As indicated above, consent to data processing can rarely constitute a valid basis for the processing of employee data by an employer due to the issue of the “freedom” of consent arising from the imbalance of the parties. However, notably, Polish labour law introduces additional conditions for the processing of personal data of employees or job applicants by the employer on the basis of consent.

In practice, the following provisions of the Labour Code are crucial:

  • Art.221a  § 2 of the Labour Code, which explicitly states that the failure of an employee or job applicant to give consent to the processing of their personal data or the withdrawal of such consent cannot be the basis for unfavourable treatment of an employee or an applicant for employment, and cannot cause any negative consequences for them; in particular, it cannot constitute a reason justifying the refusal of employment, termination of an employment contract or its dissolution without notice by the employer.

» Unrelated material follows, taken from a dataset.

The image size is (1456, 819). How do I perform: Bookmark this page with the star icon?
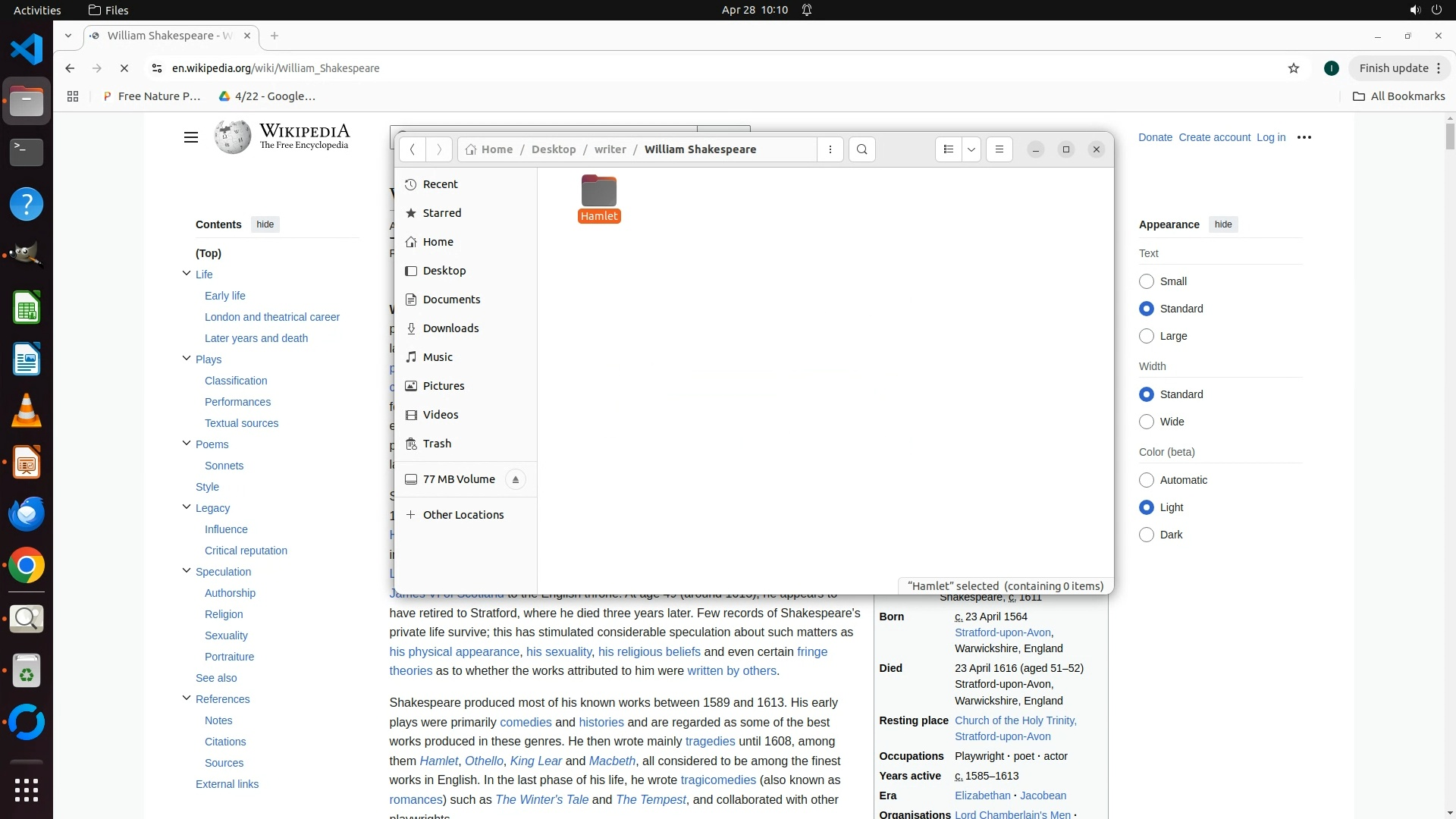[1293, 68]
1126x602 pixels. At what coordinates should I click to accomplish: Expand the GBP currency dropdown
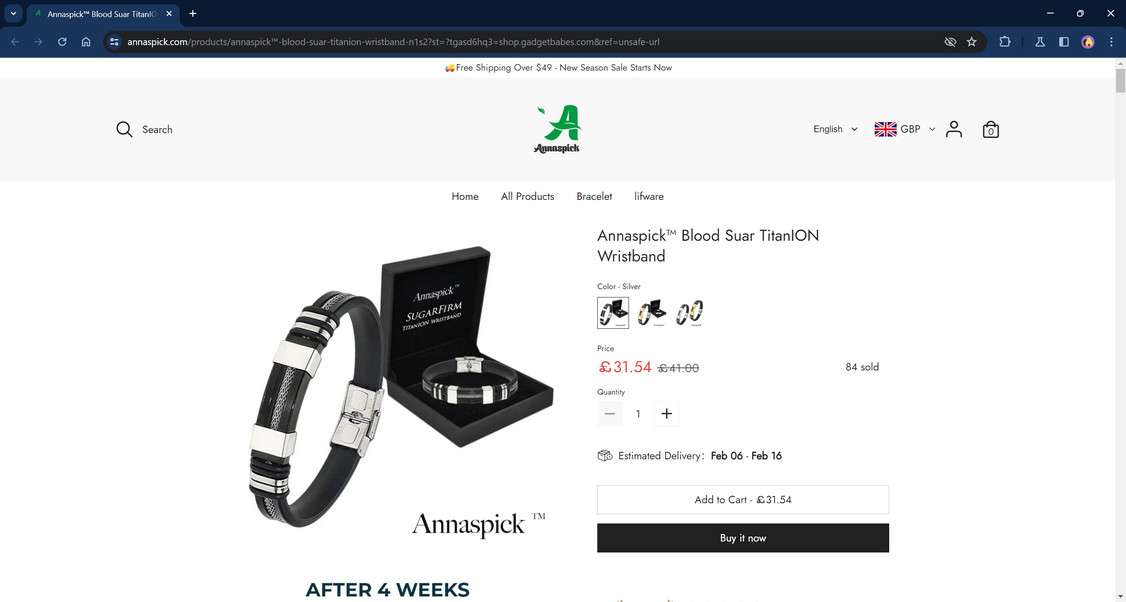[x=905, y=129]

  • Art.221b § 1 of the Labour Code, which provides that the consent of an applicant for employment or an employee may be the basis for the employer's processing of special categories of personal data (e.g. health data) only if the transfer of such personal data is initiated by the employee or applicant for employment. In practice, this provision means that the employer, in order not to expose himself to the charge of infringement, should not ask the employee or job applicant to consent to the processing of special categories of personal data. Indeed, if the employer asks or suggests to the employee to consent to the processing of special categories of data, it may be difficult to argue that the employee provided such data on his or her own initiative (when the initiative to do so came de facto from the employer).